By Joshua Powers
Roughly one year ago, I wrote an article for a competing on-campus newspaper entitled “United Naïveté.” In this article, I described the worsening conditions in Sudan, particularly within the Darfur region, where a massive ethnic cleansing campaign was being conducted by government-assisted Janjaweed militias on a scale comparable to the genocides in Rwanda no more than a decade earlier. One year ago, these Janjaweed militias were responsible for carrying out a racial scorched-earth policy in which all non-Muslim as well as all non-Arab villages were burned to the ground and their inhabitants massacred. One year ago, the number of deaths resulting from this policy was put somewhere between 40,000 and 60,000. The International Crisis Group had warned that if the United Nations or any other power did not take action in Sudan, death tolls could easily reach 350,000 within one year’s time.

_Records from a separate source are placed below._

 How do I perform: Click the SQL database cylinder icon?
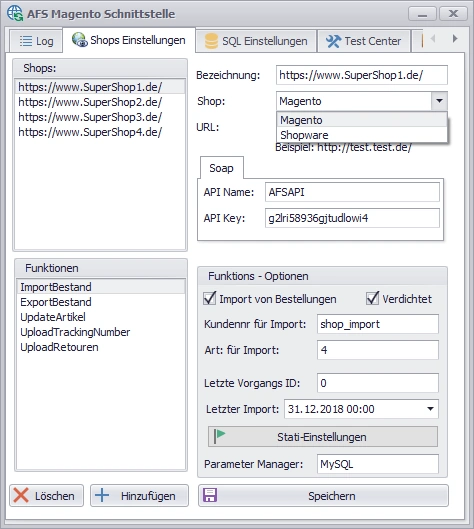coord(211,41)
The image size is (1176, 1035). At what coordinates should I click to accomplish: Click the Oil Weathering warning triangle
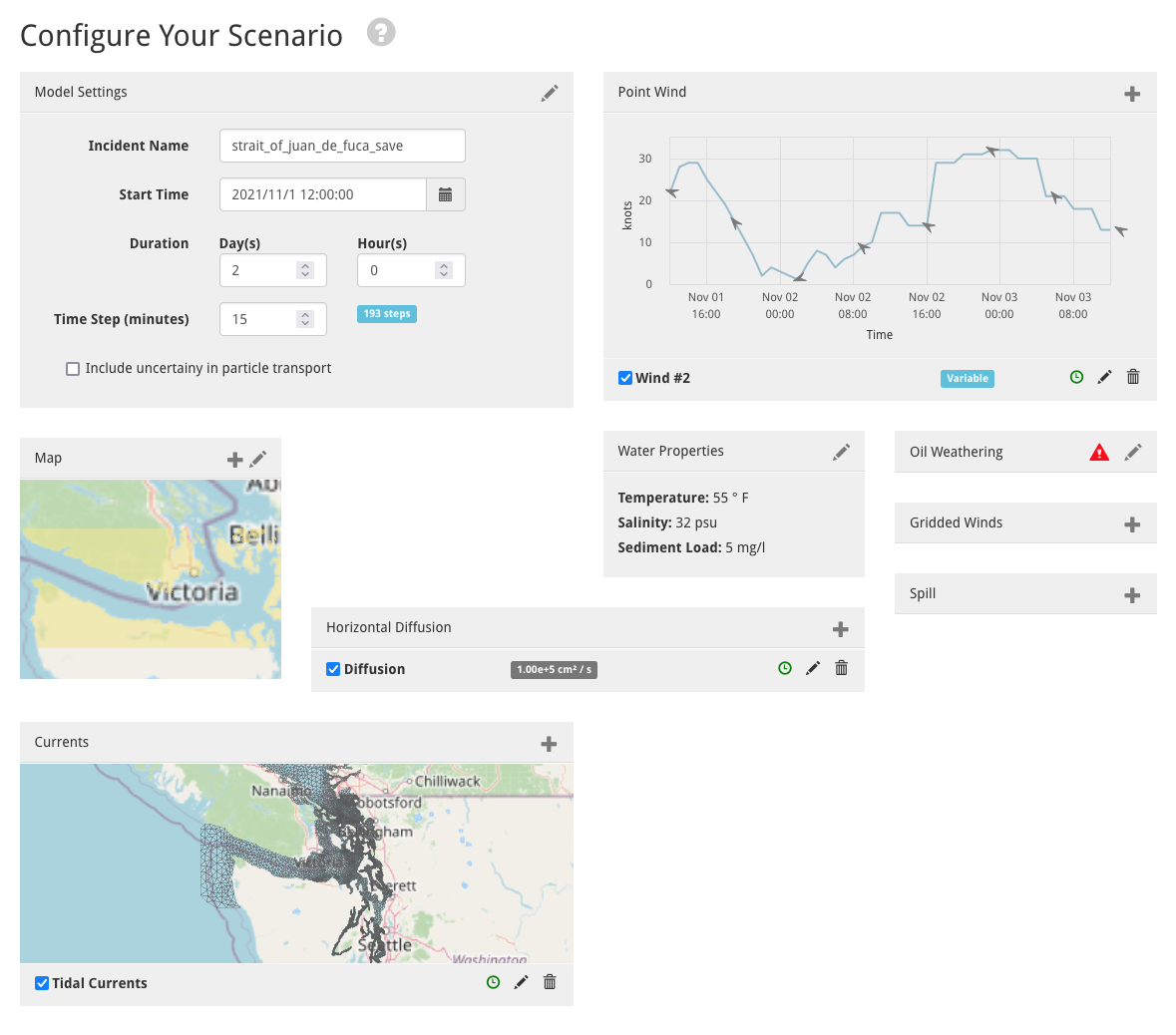click(x=1099, y=453)
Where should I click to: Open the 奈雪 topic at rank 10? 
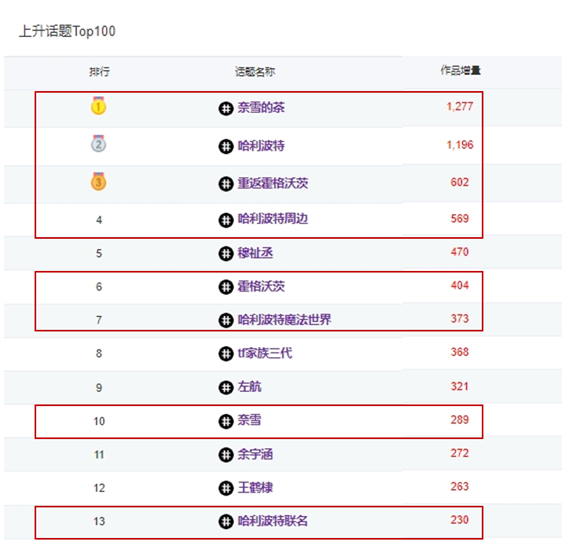tap(249, 420)
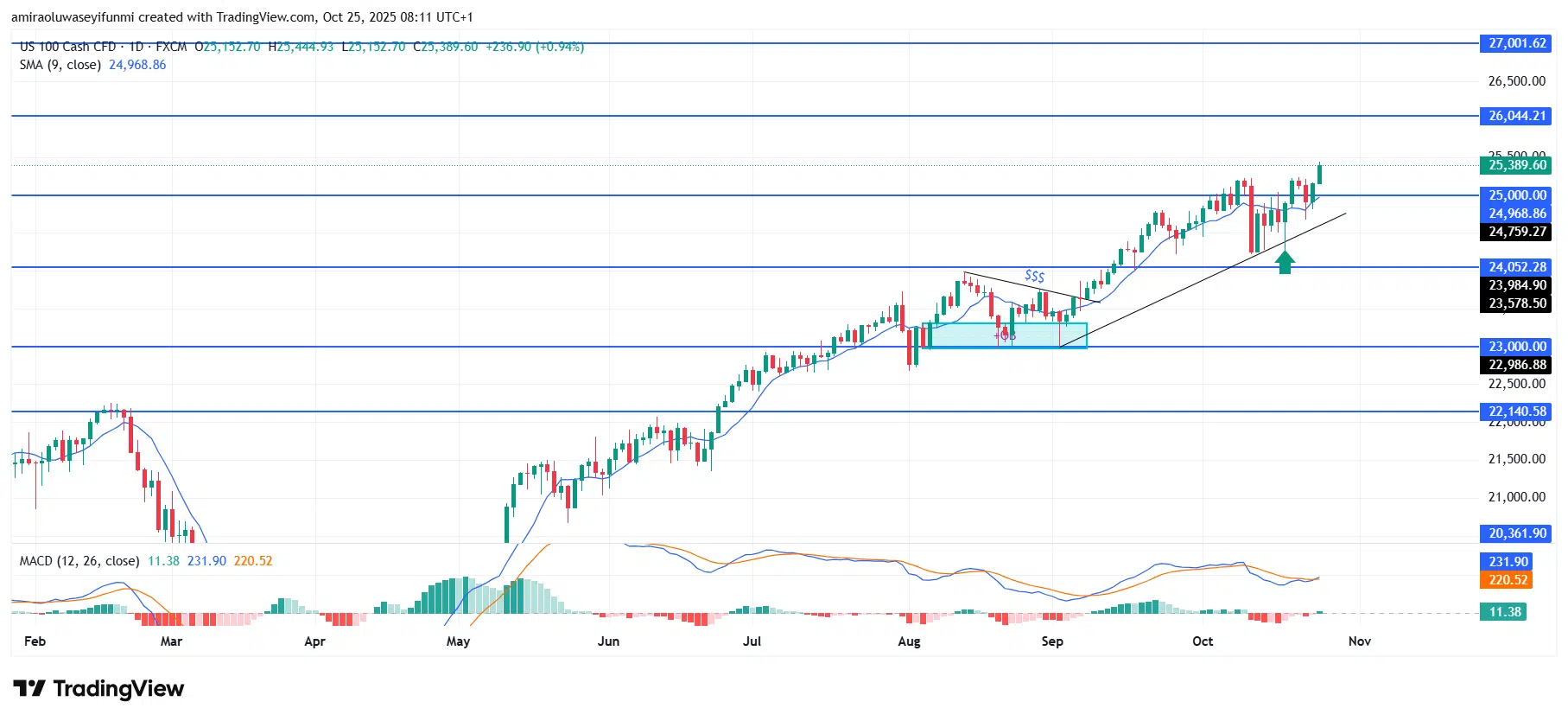Click the blue MACD value label 231.90

tap(1508, 562)
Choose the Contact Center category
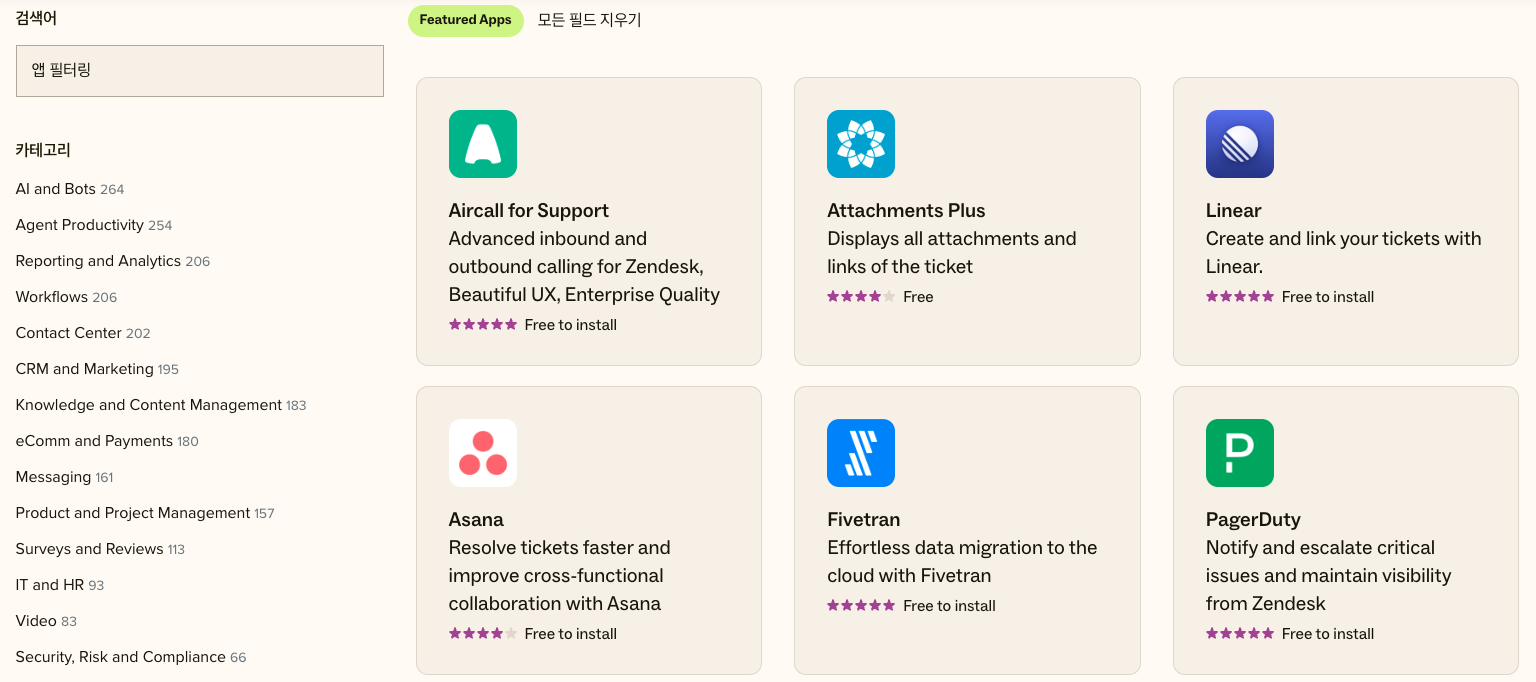 click(69, 333)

That was one year ago. Today, according to numerous sources, including the Coalition for International Justice, a non-governmental organization operating under the U.S. Agency for International Development, it is estimated that the death toll has climbed to 400,000. Studies done on refugees on the Chad-Darfur border indicate that over 60 percent of Sudanese refugees have witnessed the death of a family member. These statistics are not merely numbers; each number is a person who once existed, a person who suffered while the world turned a blind eye.
Holocaust survivors have always reiterated the sentiment of “never again.” But it has happened again and again. It happened in Cambodia, it happened in Rwanda and it has happened in Sudan. One year ago I wrote that article, outlining the expected future if my country and the free world chose not to take action. Now, after 400,000 people have been massacred, millions of Sudanese forced to become refugees living in appalling conditions, the world may begin to mourn their own indifference.

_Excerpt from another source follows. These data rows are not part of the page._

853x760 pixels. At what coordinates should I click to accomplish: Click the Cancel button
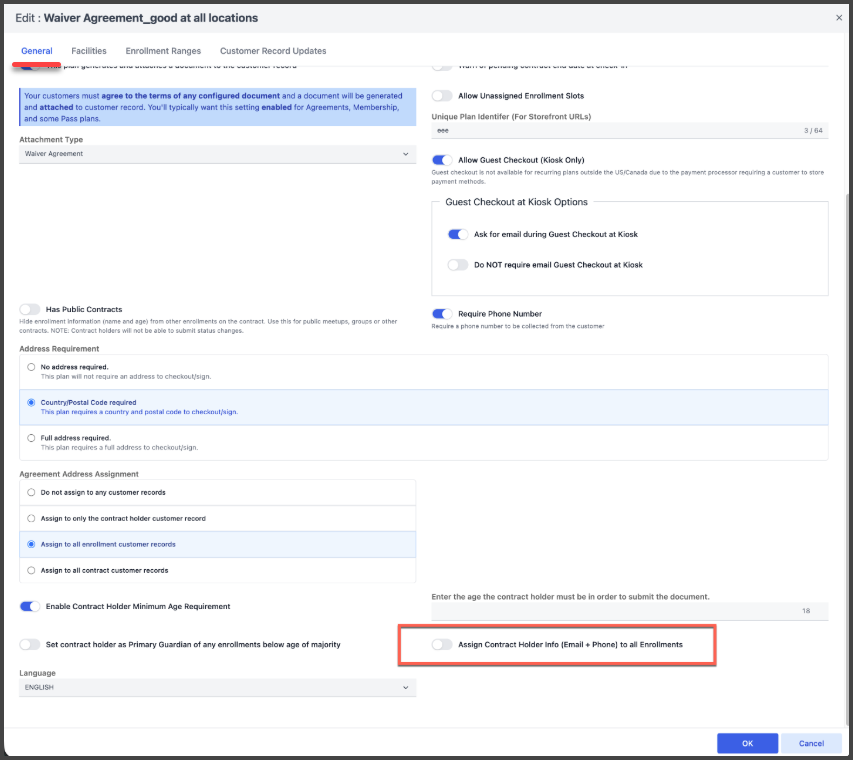(811, 743)

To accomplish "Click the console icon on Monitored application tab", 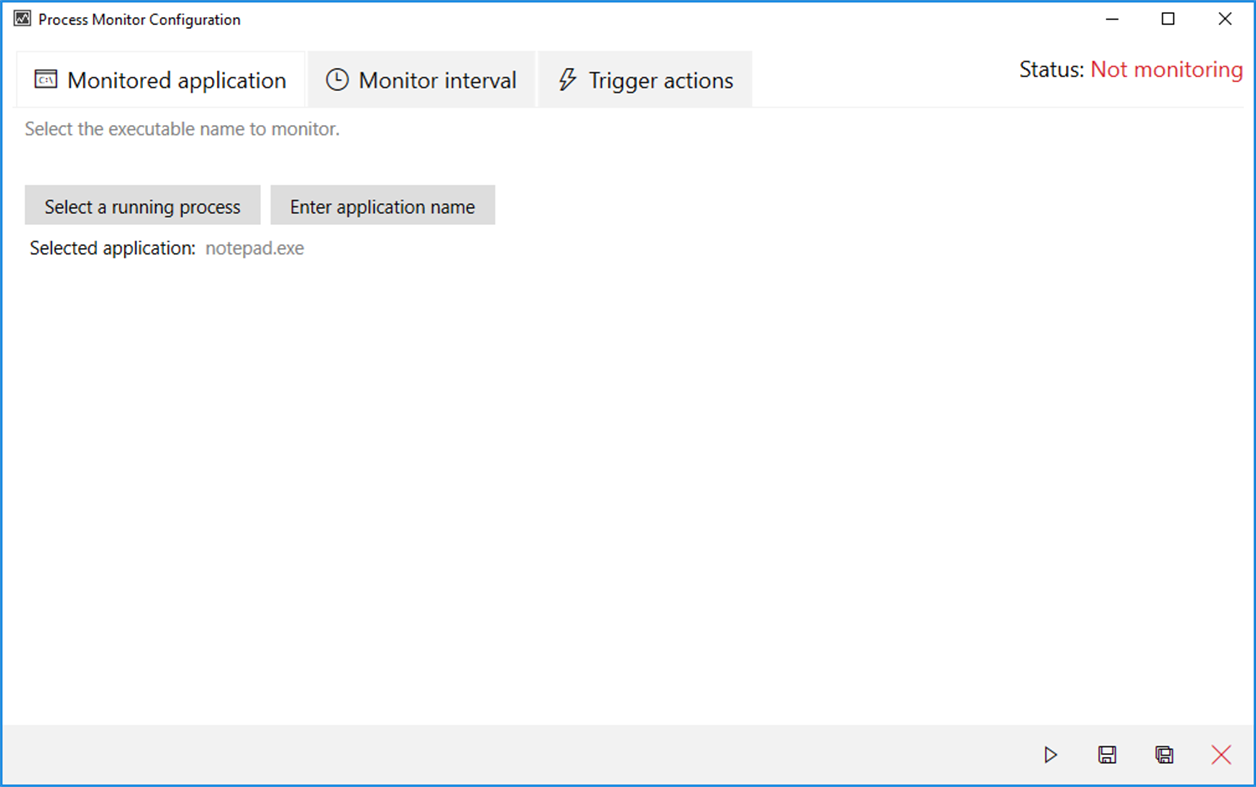I will click(45, 79).
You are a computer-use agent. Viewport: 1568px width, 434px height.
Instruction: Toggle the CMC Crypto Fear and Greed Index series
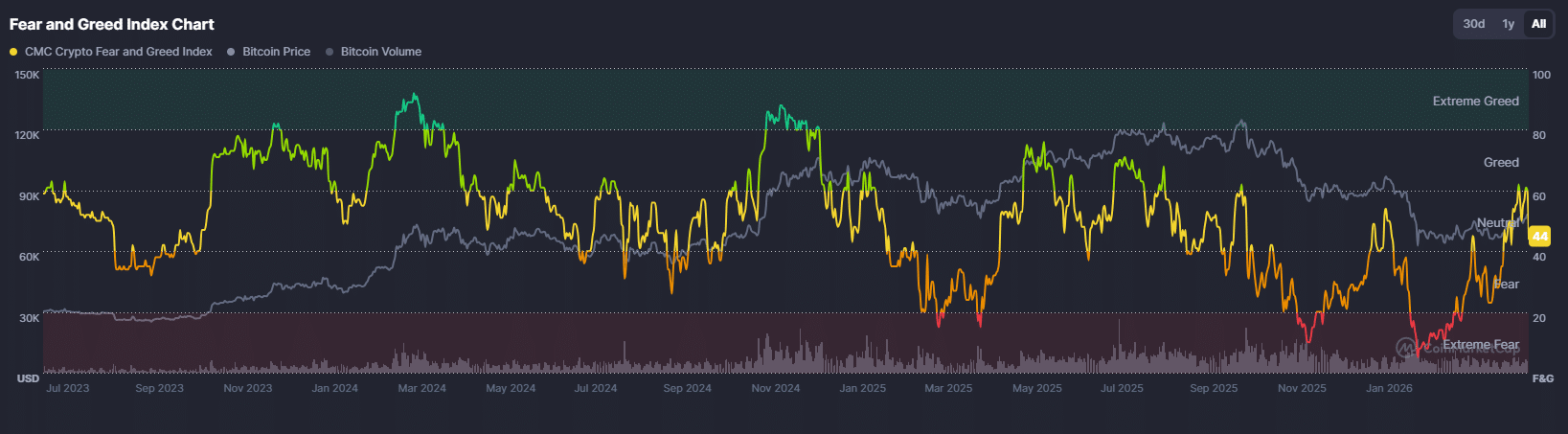tap(118, 52)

Recently, the rebel groups in the South and the government forces in the North have established peace in Sudan through a sharing of oil revenues and government positions. However, this push toward peace was only accomplished after the genocide had occurred; what punishment awaits those who have violated human rights? It seems that a mere 51 suspects will be put on trial before the International Criminal Court. The punishment of 51 senior officers is not nearly enough to bring justice after the death of 400,000 innocent men, women and children. Justice would have only been served had the United Nations quelled the genocide before it began.
Yes, hindsight is 20/20, but in this case, so was foresight. The United Nations saw the number of body bags they would need if no action was taken, and they made a choice to let this slaughter occur.

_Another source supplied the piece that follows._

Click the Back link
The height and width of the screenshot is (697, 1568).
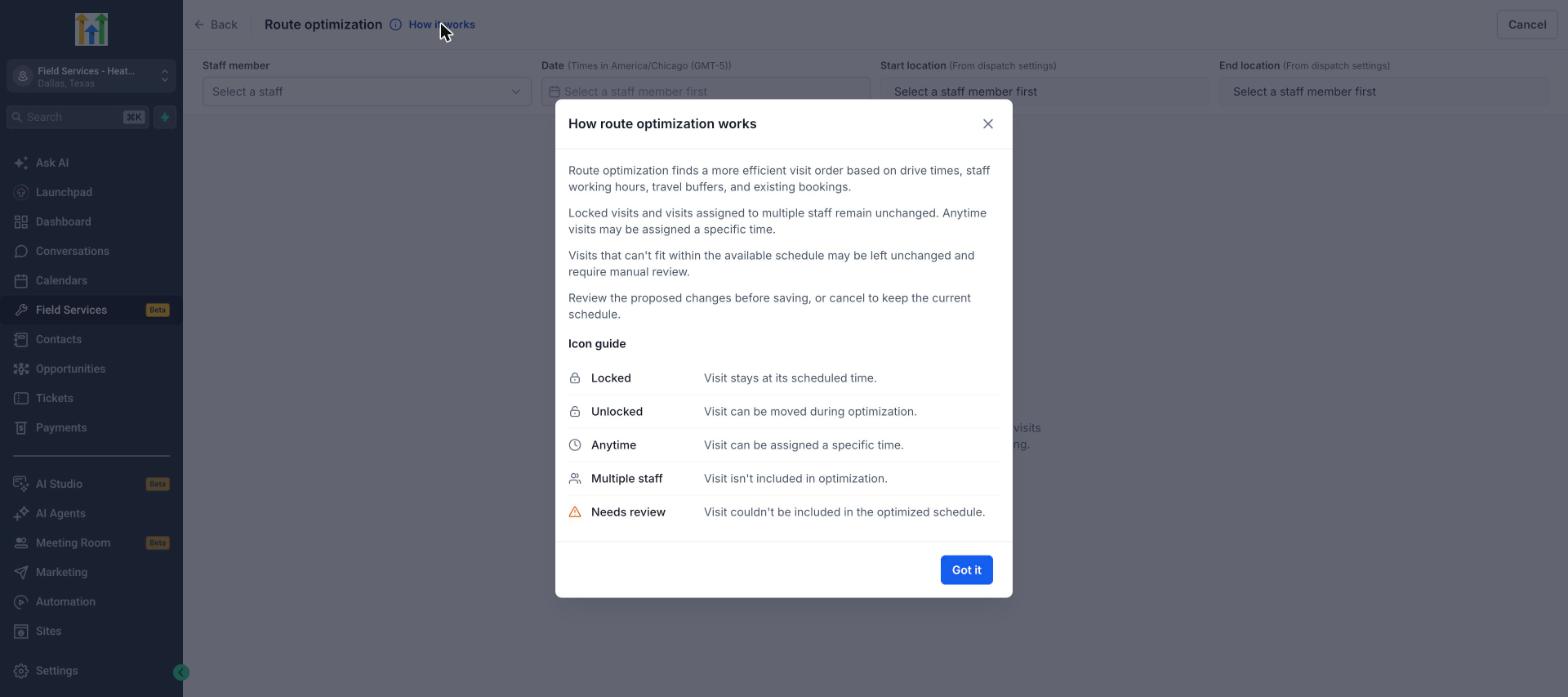point(216,24)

I have always advocated the presence of UN peacekeepers in the Darfur region. While medical and food supplies are urgently needed for the camps, so is stabilization. In March of this year, the United Nations voted to send 10,000 peacekeepers to the Darfur region. If the United Nations had simply taken this action when the genocide was in its infancy, with the intention of staying until the conflict had diminished, 400,000 lives would have been saved. Created in the aftermath of the worst genocide in Europe’s history, the United Nations was established for the purpose of preventing such carnage. Now it is at the epicenter of a sentiment of insouciance, withholding the resolve this world desires to do what is just.
I have come to believe that man’s foremost sins are apathy and inaction, committed by those who have the capacity to act and the cowardice not to.
Joshua Powers is a junior at the College. His views do not necessarily represent those of The Flat Hat.